В газете «День» рецензент возмущался: «Симфония с тремя вальсами и притом с инструментовкой, рассчитанной на самый пошлый эффект!.. Не доказывает ли это полный упадок таланта?»
Кюи тоже был недоволен: «…форма вальса тесная и легкомысленная. Место вальса в сюите, а не в симфонии, которая да сохранит навсегда свою строгую и серьезную порядочность формы» — и далее объявлял свой беспощадный приговор: «…в целом симфония отличается безыдейностью, рутиной, преобладанием звука над музыкой… и слушается с трудом».
В другой газете Н. Соловьев давал о концерте полный и подробный отчет. «…Этот обширный концерт был составлен из произведений г. Чайковского, который взял на себя дирижирование оркестром. Публика отнеслась к нашему композитору с редкой сердечностью и разразилась громкими и нескончаемыми аплодисментами, когда члены филармонического общества поднесли ему почетный диплом.
Подношение двух венков и лиры послужило опять поводом к самым горячим выражениям сочувствия со стороны публики.

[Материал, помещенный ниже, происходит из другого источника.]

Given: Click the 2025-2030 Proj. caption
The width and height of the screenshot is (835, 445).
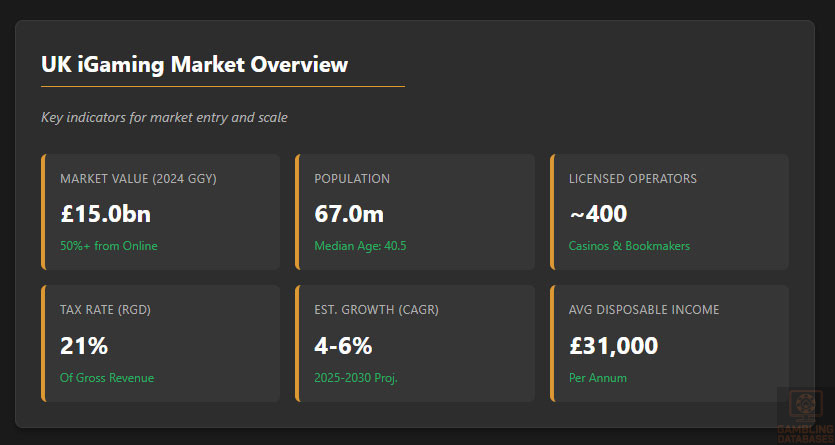Looking at the screenshot, I should (x=356, y=378).
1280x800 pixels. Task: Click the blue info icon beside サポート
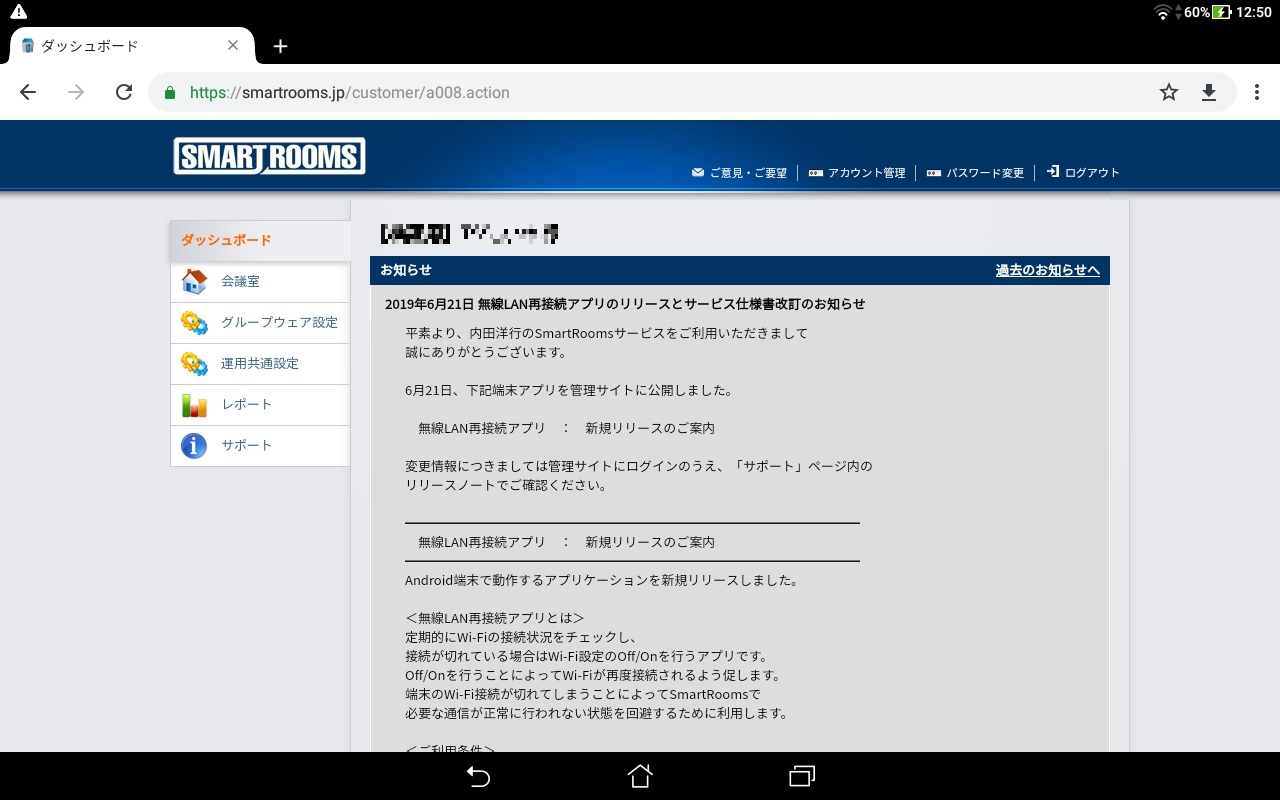pos(194,446)
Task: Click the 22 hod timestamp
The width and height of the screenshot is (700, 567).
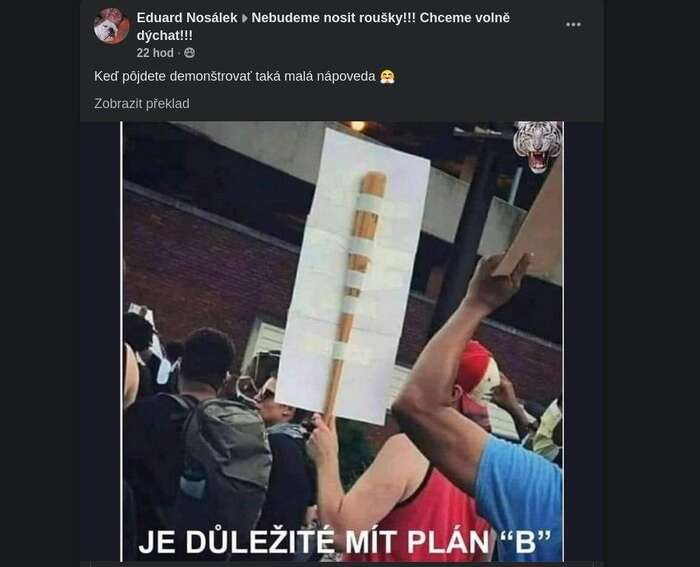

Оркестр исполнил симфонию очень хорошо.
К сожалению, того же нельзя сказать об «Итальянском каприччио», которым закончился концерт, оно прошло довольно бледно…
Впрочем, это можно объяснить непомерным утомлением исполнителей, так как концерт длился чрезвычайно долго. Одно первое отделение продолжалось без малого два часа. При этих условиях устанешь слушать, а не только что играть» («Новости и Биржевая газета», 1888, 7 ноября).
Действительно, в те времена программа была непомерно велика: Пятая симфония, Второй фортепианный концерт, ария из «Орлеанской девы» да еще «Итальянское каприччио».
В наше время ее хватило бы на два концерта!
А «Музыкальное обозрение» на своих страницах вопрошало: «Что останется от него потомкам? У г. Чайковского очень мало долговечного и даже в его симфонических произведениях… которыми он совершенно напрасно истощал свои силы» («Музыкальное обозрение», № 191). Как странно читать сегодня такой «прогноз»!
И вообще многие сходились на том, что «прежние произведения были лучше, что заметен упадок!»
Тем не менее Петр Ильич, старавшийся не обращать внимания на нападки некоторых критиков, писал Надежде Филаретовне фон Мекк:
«В субботу, 5 ноября, состоялся мой концерт в филармоническом обществе, а вчера, 12–го, я дирижировал в музыкальном обществе двумя новыми своими вещами: «Гамлетом» и Симфонией. И то и другое было принято публикой хорошо. Вообще я не могу не признать, что в Петербурге меня, то есть музыку мою, любят больше, чем где‑либо, не исключая Москвы, и повсюду я встречаю здесь сочувствие, теплое к себе отношение».
Фонтанка, 24.
Рецензии о Втором концерте были более благосклонными: «В 3–м симфоническом собрании… «Гамлет» — увертюра–фантазия и Пятая симфония e‑moll были проведены г. Чайковским с большою уверенностью и темпераментом.
«Гамлет» может быть отнесен к разряду весьма выдающихся сочинений г. Чайковского. В этой увертюре, сплошь красивой и интересной, много выразительности… Во всей вещи вдохновенье не покидает автора.
…Увертюра эта, сыгранная в первый раз, произвела на публику большое впечатление» («Новости и Биржевая газета», 1888, 14 ноября).
«Гамлет» создавался композитором одновременно с Пятой симфонией.
„Гамлет" — трудная задача для музыканта, — писали в «Новом времени», — ибо философская основа трагедии Шекспира не поддается музыке… Судя по ее звукам, вряд ли можно думать, что главною целью автор поставил изображение душевных терзаний датского принца. Очевидно, взяты второстепенные эпизоды…
Как музыка, увертюра не представляет чего‑либо особенного, оркестрована она так же массивно, как и последняя симфония Чайковского» («Новое время», 1888, 12 ноября).
Побывав в Праге на представлении «Евгения Онегина», Чайковский 17 декабря приехал в Петербург, где в четвертом Русском симфоническом концерте дирижировал «Бурей» — ранним своим произведением, созданным по совету Стасова на шекспировский сюжет.
Об этом он писал Анатолию Ильичу:
«В субботу я участвовал в Русском симфоническом концерте. Очень рад, что мне пришлось публично доказать, что я вне всяких партий и что я считаю для себя лестным быть там, где главным действующим лицом Римский–Корсаков».
Эти концерты были основаны М. П. Беляевым для пропаганды музыки русских композиторов, и участие в них Чайковского доказывало полное признание его петербургскими композиторами.
В том же месяце Чайковский познакомился с А. П. Чеховым.